Clinicopathologic and Molecular Study of TFEB-altered Renal Cell Carcinomas
Mengxin Zhang, Jie Xian, Jiaxiang Tang, Ying Yang, Jue Hu, Xiuyi Pan, Linmao Zheng, Yifan Kang, Mengni Zhang, Yu Xin, Xueqin Chen, Ling Nie, Hao Zeng, Qiao Zhou, Ni Chen
Abstract
TFEB -altered renal cell carcinoma (RCC) included TFEB -rearranged and TFEB -amplified RCC with unclear clinicopathological features and treatment options. Cases of TFEB -altered RCCs were collected. Fourteen cases showed TFEB rearrangement. Five MALAT1::TFEB fusions and one ACTB::TFEB fusion were verified. 8/14 TFEB -rearranged RCCs showed biphasic "pseudorosette" structure. All TFEB -rearranged RCC patients were alive without recurrence or metastasis after 3 to 122 months.
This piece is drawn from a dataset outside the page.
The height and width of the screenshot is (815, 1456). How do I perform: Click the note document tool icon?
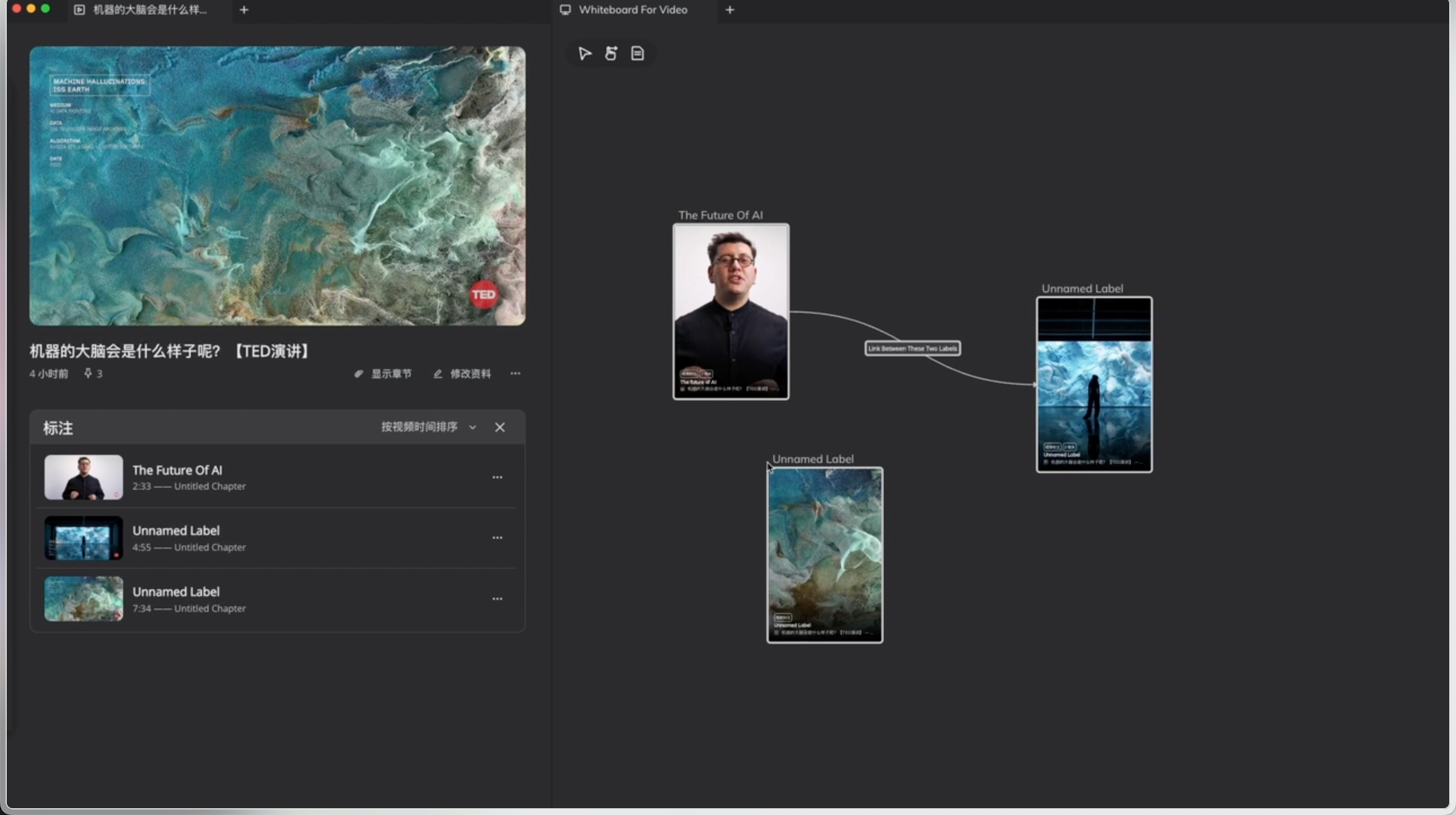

Fifteen cases showed TFEB amplification, including 5 high-level amplifications (>10 copies) and ten low-level amplifications (5 to 10 copies), including 3 cases showing concomitant TFEB amplification and rearrangement. TFEB -amplified RCCs were high-grade, showing papillary, solid, nested, or alveolar arrangements of cells. In addition, 8 cases showed 3 to 4 TFEB signals were collected, indicating diverse morphologies. PDL1 membranous staining was observed in 9/10 TFEB -rearranged RCCs, and 11/13 TFEB -amplified RCCs. Copy number variation analysis revealed specific amplification of chromosome 6p21.1, where TFEB, VEGFA6 , and CCND3 were located, in one high- and 2 low-level amplification cases. Four cases with 3 to 4 TFEB signals did not show specific amplification of this region. Within the follow-up periods of 3 to 64 months, 8/13 TFEB -amplified RCC cases presented with metastasis, and 3/13 patients died in the 12th and 24th months. The treatment processes in several cases and the detailed therapeutic course of a TFEB -amplified case were documented, highlighting the efficacy of PD-1 inhibitors. Our research supported a cutoff of ≥5 TFEB copies for the diagnosis of TFEB -amplified RCCs, though further studies were needed regarding the threshold. The expression of PDL1 might indicate a potential benefit of PD-1 inhibitors.